**Rows:**
———
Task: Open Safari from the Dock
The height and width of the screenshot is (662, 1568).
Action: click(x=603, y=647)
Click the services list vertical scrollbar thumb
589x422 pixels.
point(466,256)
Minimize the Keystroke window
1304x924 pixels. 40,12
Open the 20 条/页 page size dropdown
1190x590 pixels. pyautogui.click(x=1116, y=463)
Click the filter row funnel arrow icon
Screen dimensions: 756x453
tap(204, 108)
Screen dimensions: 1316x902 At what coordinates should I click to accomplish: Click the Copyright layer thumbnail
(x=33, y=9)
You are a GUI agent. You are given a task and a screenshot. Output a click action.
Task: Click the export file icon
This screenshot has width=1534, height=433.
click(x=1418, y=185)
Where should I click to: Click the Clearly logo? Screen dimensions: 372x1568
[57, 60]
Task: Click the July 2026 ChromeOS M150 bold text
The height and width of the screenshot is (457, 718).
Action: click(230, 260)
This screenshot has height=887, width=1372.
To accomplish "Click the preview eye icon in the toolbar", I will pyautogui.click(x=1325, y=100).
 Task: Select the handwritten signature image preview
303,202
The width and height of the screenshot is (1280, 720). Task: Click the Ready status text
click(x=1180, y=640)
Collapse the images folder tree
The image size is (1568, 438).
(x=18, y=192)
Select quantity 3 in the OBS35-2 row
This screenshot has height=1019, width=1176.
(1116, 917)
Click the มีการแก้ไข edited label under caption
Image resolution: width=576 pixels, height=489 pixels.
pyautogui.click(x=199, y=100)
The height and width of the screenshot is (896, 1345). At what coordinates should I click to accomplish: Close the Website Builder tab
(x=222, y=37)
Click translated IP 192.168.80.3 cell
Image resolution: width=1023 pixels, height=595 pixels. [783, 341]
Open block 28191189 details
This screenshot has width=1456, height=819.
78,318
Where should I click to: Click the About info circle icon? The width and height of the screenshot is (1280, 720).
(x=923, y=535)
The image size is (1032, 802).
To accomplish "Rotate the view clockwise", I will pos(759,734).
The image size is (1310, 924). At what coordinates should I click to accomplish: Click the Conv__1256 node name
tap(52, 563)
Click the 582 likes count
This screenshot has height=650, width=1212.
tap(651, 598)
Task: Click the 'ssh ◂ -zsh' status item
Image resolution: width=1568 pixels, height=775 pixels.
———
**What you are asked to do:** Substitute "Screen size" for every occurrence of "Screen dimensions" in all of the data above, and reproduce the data with nothing else changed.

**Written response:**
Task: Open Safari from the Dock
The height and width of the screenshot is (662, 1568).
Action: click(x=603, y=647)
Click the services list vertical scrollbar thumb
589x422 pixels.
point(466,256)
Minimize the Keystroke window
1304x924 pixels. 40,12
Open the 20 条/页 page size dropdown
1190x590 pixels. pyautogui.click(x=1116, y=463)
Click the filter row funnel arrow icon
Screen size: 756x453
tap(204, 108)
Screen size: 1316x902 At what coordinates should I click to accomplish: Click the Copyright layer thumbnail
(x=33, y=9)
You are a GUI agent. You are given a task and a screenshot. Output a click action.
Task: Click the export file icon
This screenshot has width=1534, height=433.
click(x=1418, y=185)
Where should I click to: Click the Clearly logo? Screen size: 372x1568
[57, 60]
Task: Click the July 2026 ChromeOS M150 bold text
The height and width of the screenshot is (457, 718).
Action: click(230, 260)
This screenshot has height=887, width=1372.
To accomplish "Click the preview eye icon in the toolbar", I will pyautogui.click(x=1325, y=100).
 Task: Select the handwritten signature image preview
303,202
The width and height of the screenshot is (1280, 720). Task: Click the Ready status text
click(x=1180, y=640)
Collapse the images folder tree
The image size is (1568, 438).
(x=18, y=192)
Select quantity 3 in the OBS35-2 row
This screenshot has height=1019, width=1176.
(1116, 917)
Click the มีการแก้ไข edited label under caption
Image resolution: width=576 pixels, height=489 pixels.
pyautogui.click(x=199, y=100)
The height and width of the screenshot is (896, 1345). At what coordinates should I click to accomplish: Close the Website Builder tab
(x=222, y=37)
Click translated IP 192.168.80.3 cell
Image resolution: width=1023 pixels, height=595 pixels. [783, 341]
Open block 28191189 details
This screenshot has width=1456, height=819.
78,318
Where should I click to: Click the About info circle icon? The width and height of the screenshot is (1280, 720).
(x=923, y=535)
The image size is (1032, 802).
To accomplish "Rotate the view clockwise", I will pos(759,734).
The image size is (1310, 924). At what coordinates should I click to accomplish: Click the Conv__1256 node name
tap(52, 563)
Click the 582 likes count
This screenshot has height=650, width=1212.
tap(651, 598)
Task: Click the 'ssh ◂ -zsh' status item
Image resolution: width=1568 pixels, height=775 pixels.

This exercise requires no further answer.